• _Exercise brief_
Write out again only the lines that run from the start of the entries to the line containing "Task: Select the Private Address radio button", both included.

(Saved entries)
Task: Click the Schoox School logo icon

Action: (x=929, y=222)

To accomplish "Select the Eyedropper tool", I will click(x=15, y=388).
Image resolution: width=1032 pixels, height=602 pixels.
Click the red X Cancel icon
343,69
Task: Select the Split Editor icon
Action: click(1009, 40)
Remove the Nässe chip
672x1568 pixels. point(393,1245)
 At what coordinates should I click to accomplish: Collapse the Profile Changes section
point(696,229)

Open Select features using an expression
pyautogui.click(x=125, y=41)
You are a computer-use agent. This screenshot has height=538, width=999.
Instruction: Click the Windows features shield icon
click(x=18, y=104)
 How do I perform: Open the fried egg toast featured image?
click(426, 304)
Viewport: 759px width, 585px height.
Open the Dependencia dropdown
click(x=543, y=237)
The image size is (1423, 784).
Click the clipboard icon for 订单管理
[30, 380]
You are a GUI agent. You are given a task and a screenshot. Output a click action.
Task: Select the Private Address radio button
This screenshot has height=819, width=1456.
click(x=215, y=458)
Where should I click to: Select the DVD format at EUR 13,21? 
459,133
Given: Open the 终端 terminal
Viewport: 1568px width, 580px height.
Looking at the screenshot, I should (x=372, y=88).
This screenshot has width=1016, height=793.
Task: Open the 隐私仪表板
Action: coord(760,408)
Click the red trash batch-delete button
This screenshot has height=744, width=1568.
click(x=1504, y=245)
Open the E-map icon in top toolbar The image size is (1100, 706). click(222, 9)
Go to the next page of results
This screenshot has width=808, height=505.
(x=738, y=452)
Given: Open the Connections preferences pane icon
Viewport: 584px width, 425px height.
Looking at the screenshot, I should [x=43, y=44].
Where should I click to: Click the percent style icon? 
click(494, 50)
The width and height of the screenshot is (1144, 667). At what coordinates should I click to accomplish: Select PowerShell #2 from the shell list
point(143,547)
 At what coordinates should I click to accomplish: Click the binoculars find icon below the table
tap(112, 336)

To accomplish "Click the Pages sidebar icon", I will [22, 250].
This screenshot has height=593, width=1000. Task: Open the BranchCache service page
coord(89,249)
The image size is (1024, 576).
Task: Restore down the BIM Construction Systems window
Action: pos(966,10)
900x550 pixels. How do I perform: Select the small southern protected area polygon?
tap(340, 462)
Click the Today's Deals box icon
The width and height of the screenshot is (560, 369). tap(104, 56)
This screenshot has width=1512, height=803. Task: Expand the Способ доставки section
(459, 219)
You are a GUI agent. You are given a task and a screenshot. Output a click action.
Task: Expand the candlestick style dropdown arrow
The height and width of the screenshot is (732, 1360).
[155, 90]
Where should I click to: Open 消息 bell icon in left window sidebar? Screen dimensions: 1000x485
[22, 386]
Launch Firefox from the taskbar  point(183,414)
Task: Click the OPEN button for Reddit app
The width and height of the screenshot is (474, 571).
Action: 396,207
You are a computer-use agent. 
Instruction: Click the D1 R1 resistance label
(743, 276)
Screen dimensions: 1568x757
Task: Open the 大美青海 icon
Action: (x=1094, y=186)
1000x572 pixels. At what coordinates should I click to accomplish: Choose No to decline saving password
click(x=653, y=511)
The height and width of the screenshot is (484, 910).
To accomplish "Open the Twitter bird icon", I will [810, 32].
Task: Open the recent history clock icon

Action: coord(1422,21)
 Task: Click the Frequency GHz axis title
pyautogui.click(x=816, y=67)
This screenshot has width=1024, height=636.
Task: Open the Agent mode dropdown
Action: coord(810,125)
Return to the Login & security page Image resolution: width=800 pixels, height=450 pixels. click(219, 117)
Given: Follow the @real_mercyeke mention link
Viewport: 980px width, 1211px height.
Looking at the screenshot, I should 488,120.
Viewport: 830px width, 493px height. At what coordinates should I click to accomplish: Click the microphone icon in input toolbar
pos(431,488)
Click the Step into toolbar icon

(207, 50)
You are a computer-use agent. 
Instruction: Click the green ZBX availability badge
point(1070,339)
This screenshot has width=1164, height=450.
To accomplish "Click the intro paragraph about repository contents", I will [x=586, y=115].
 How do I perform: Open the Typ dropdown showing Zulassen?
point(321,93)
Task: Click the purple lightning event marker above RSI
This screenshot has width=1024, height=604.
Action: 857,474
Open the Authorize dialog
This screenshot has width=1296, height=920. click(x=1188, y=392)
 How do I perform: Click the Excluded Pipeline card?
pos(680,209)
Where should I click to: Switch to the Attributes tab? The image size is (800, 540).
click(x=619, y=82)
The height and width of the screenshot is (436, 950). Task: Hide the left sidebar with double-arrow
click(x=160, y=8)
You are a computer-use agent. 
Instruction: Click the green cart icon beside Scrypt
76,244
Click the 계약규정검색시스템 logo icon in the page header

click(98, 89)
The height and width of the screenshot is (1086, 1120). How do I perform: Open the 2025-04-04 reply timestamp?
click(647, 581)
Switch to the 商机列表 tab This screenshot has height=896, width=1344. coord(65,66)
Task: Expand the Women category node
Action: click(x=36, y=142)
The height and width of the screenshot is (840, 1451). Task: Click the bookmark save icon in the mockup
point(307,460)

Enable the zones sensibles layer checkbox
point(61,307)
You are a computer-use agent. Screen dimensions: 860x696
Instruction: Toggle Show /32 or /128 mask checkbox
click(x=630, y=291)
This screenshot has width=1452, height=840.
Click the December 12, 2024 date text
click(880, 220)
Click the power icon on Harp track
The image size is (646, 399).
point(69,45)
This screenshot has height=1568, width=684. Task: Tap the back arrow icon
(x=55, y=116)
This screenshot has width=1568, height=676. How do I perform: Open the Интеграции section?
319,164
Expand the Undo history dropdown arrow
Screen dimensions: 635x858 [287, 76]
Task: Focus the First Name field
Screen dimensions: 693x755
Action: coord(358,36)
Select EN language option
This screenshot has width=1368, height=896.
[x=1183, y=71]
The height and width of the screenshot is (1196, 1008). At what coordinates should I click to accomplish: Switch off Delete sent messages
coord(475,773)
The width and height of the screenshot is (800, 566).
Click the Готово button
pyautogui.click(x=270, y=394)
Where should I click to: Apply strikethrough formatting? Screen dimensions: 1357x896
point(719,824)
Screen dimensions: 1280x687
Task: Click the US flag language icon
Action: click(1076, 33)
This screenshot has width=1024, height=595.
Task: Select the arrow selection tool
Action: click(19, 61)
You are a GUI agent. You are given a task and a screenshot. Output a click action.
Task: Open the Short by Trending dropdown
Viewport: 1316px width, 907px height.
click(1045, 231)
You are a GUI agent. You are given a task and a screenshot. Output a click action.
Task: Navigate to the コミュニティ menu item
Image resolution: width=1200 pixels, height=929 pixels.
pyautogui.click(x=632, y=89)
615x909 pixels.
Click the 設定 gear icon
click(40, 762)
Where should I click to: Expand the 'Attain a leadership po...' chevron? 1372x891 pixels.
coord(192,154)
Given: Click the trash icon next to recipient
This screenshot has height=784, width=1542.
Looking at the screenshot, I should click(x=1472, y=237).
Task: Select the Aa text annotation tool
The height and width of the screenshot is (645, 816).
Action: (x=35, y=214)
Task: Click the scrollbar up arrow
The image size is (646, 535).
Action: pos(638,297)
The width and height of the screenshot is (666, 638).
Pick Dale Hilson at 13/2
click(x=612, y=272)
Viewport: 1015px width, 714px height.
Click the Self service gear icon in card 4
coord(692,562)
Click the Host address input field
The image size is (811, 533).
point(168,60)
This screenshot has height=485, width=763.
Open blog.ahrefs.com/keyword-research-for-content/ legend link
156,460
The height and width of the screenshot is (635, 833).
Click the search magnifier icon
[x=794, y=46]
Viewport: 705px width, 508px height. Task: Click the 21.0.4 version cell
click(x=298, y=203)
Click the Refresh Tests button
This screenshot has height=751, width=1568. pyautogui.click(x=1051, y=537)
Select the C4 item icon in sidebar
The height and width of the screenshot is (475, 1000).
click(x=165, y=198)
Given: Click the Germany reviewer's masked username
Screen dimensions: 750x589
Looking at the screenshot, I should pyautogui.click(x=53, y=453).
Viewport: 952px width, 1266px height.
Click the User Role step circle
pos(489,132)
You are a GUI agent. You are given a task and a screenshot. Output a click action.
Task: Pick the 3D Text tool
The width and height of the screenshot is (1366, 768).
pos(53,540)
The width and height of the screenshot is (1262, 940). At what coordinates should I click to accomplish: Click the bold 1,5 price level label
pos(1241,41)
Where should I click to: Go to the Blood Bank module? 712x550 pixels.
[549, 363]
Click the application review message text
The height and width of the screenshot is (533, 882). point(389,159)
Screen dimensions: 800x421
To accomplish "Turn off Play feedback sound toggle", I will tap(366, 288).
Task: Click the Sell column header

• _Output below_
Task: Click the Schoox School logo icon

Action: (x=929, y=222)

To accomplish "Select the Eyedropper tool", I will click(x=15, y=388).
Image resolution: width=1032 pixels, height=602 pixels.
Click the red X Cancel icon
343,69
Task: Select the Split Editor icon
Action: click(1009, 40)
Remove the Nässe chip
672x1568 pixels. point(393,1245)
 At what coordinates should I click to accomplish: Collapse the Profile Changes section
point(696,229)

Open Select features using an expression
pyautogui.click(x=125, y=41)
You are a computer-use agent. This screenshot has height=538, width=999.
Instruction: Click the Windows features shield icon
click(x=18, y=104)
 How do I perform: Open the fried egg toast featured image?
click(426, 304)
Viewport: 759px width, 585px height.
Open the Dependencia dropdown
click(x=543, y=237)
The image size is (1423, 784).
Click the clipboard icon for 订单管理
[30, 380]
You are a GUI agent. You are given a task and a screenshot. Output a click action.
Task: Select the Private Address radio button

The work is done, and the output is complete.